Dr JanApril 19th, 2007 at 3:20 pm

Hi. I am clinical psychologist specialising in the treatment of trauma-related syndromes.I have been reading your site with interest and compassion. I recognise the anger and pain, as I work everyday with veterans with PTSD and other trauma-related symptoms (PTSD is not the only response to trauma, some people respond with depression, a range of anxiety disorders, acohol and other substance abuse and obsessive-compulsive symptoms amongst others and often more than one diagnosis is present). Dave asks about toxic brain syndrome. I am both a therapist and a clinical neuropsychologist and so have a strong interest in the neurobiology of PTSD. While it is true that PTSD affects the brain biochemistry and in some cases the volume of certain brain structures, the evidence does not suggest that this relates to exposure to toxins so much as the the chronic effects of the biochemical imbalance that occurs with PTSD. Hence many veterans experience significant alterations in memory and concentration and in some higher order executive functions like planning and multi-tasking. They also tend to have a susceptibility to stimulus overload which contributes to the reduced tolerance for noise, crowds etc (there are learned responses in this as well). This is not to deny that many veterans were exposed to toxins but this needs to be considered on an individual basis. The majority are likely to be experiencing cognitive difficulties as a result of the biological effects of PTSD itself.

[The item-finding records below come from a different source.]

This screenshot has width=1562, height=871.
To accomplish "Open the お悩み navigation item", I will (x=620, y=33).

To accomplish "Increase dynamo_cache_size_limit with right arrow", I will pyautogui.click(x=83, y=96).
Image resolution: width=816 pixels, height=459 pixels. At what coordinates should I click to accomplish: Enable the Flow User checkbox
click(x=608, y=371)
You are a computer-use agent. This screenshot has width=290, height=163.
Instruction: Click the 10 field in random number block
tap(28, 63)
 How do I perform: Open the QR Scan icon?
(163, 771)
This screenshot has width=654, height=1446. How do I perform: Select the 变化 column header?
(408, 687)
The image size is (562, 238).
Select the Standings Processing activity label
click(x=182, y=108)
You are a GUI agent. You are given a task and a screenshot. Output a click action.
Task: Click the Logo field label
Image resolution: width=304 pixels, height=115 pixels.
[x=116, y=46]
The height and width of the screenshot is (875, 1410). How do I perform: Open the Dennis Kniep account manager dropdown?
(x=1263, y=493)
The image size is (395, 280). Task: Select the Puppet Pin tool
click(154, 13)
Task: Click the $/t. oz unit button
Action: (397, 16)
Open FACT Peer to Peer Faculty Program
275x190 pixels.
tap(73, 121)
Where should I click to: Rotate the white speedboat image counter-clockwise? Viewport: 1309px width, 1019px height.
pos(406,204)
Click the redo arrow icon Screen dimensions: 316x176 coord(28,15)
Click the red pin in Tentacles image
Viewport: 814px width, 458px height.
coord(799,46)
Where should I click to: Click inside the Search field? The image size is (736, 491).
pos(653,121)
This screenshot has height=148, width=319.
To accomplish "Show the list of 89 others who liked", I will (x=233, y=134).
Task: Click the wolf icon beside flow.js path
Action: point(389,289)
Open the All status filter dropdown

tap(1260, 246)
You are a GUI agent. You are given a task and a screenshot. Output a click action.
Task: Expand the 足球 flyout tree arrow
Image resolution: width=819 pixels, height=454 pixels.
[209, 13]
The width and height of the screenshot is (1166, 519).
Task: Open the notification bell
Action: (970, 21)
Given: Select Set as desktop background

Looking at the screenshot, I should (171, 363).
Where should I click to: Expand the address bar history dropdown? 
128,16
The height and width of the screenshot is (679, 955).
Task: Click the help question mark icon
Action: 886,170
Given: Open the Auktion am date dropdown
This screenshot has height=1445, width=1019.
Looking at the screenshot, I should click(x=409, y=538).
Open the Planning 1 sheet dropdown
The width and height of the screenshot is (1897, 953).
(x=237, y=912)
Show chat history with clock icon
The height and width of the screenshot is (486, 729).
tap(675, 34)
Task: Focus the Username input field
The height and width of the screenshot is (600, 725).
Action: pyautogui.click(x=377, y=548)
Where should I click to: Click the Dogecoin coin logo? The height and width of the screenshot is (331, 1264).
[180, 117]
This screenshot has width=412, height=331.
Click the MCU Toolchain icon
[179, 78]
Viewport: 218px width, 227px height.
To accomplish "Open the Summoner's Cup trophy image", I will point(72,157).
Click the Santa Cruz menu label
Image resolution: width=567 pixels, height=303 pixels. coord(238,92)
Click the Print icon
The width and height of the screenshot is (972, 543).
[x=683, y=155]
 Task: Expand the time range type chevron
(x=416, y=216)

Hope this helps.
Dr Jan

David MathesonApril 21st, 2007 at 12:34 pm

Hello Dr Jan ,
You may care to have a look at a web site that I administer for the ‘Children of Vietnam Veterans Health Study Inc’ or just click on my post name.
No body wants to know or think about Toxic Brain Syndrome, I.E my daughter is a clinical psychologist and says to me that the evidence for dioxins / TBS link is not there, my response is that nobody is looking for the link because it is not fashionable due to pressure from the major chemical companies.
And certainly, it would appear, the major ESO’s don’t want to know about it because at this point TBS is just a syndrome and not an identifiable disease thus there is no Repatriation Medical Authority Statement of Principle to make a claim with DVA.
Sadly, I believe, this is in part why the Repatriation Commission is doing all in its power to confound the ‘Children of Vietnam Veterans health Study’.